_Task objective_
With all pictures omitted, return verbatim the lines from the beginning of the records below through the line containing "The width and height of the screenshot is (896, 596).".

_Source material_

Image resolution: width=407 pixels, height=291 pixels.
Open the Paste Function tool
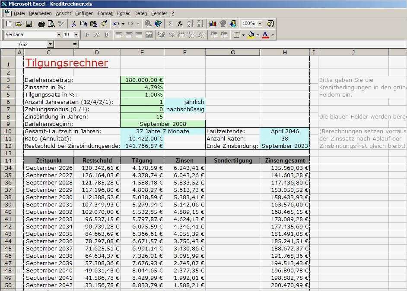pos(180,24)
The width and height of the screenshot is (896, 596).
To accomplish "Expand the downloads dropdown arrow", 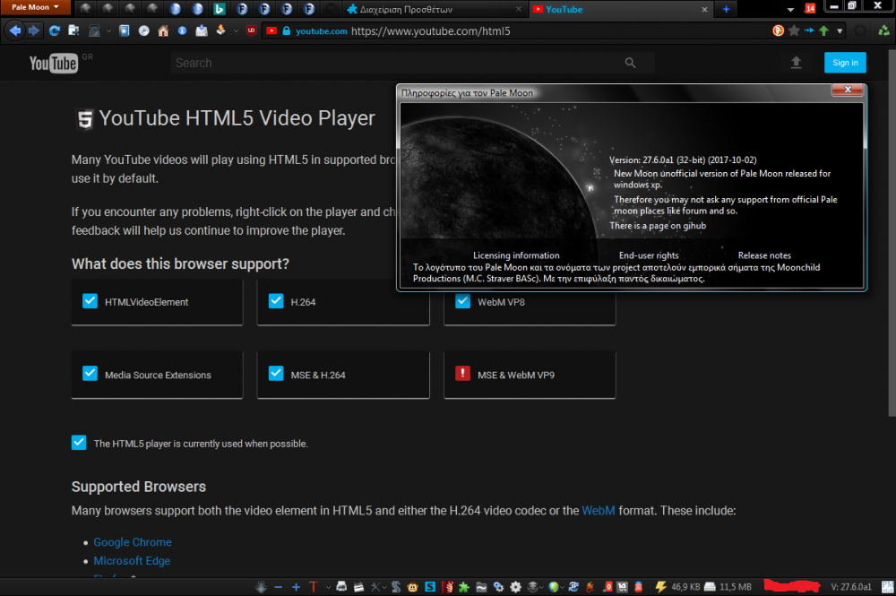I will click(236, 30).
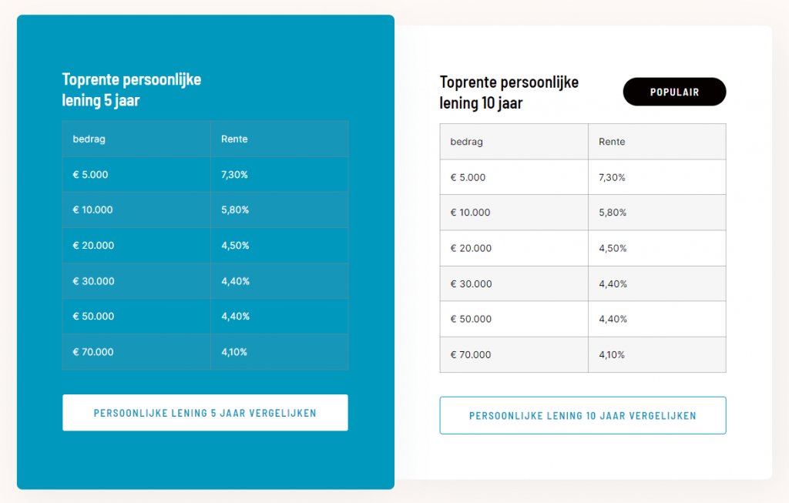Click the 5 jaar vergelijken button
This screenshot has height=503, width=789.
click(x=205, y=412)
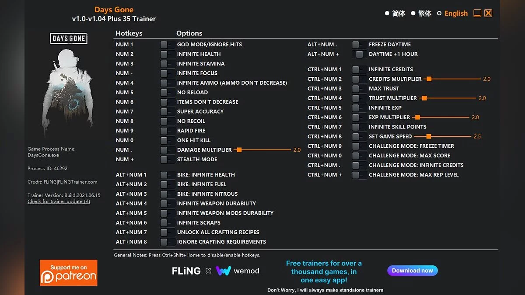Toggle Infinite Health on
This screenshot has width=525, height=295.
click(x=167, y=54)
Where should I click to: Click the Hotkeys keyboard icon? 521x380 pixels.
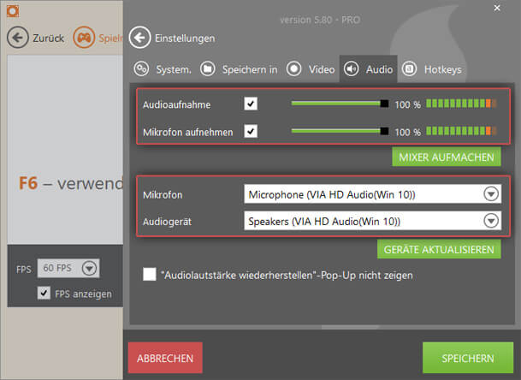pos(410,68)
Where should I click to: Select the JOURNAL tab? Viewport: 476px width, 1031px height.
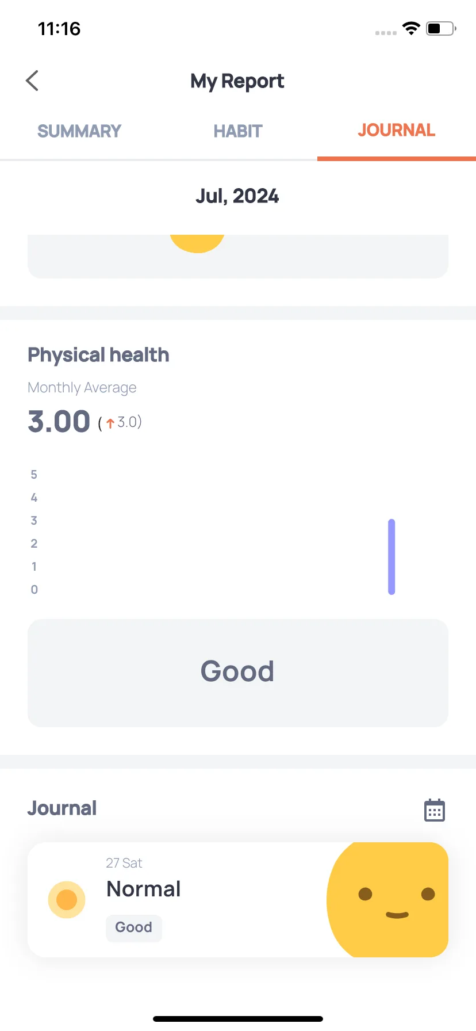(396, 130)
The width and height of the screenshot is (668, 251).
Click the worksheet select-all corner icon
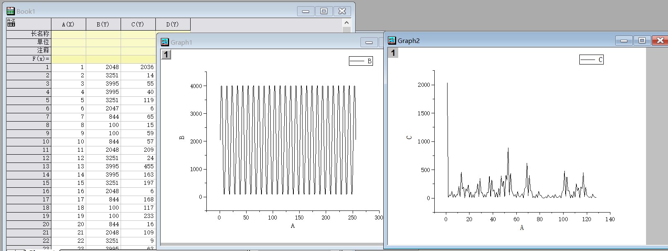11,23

_Exercise response_
Image resolution: width=407 pixels, height=291 pixels.
Open the Paste Function tool
pos(180,24)
The width and height of the screenshot is (896, 596).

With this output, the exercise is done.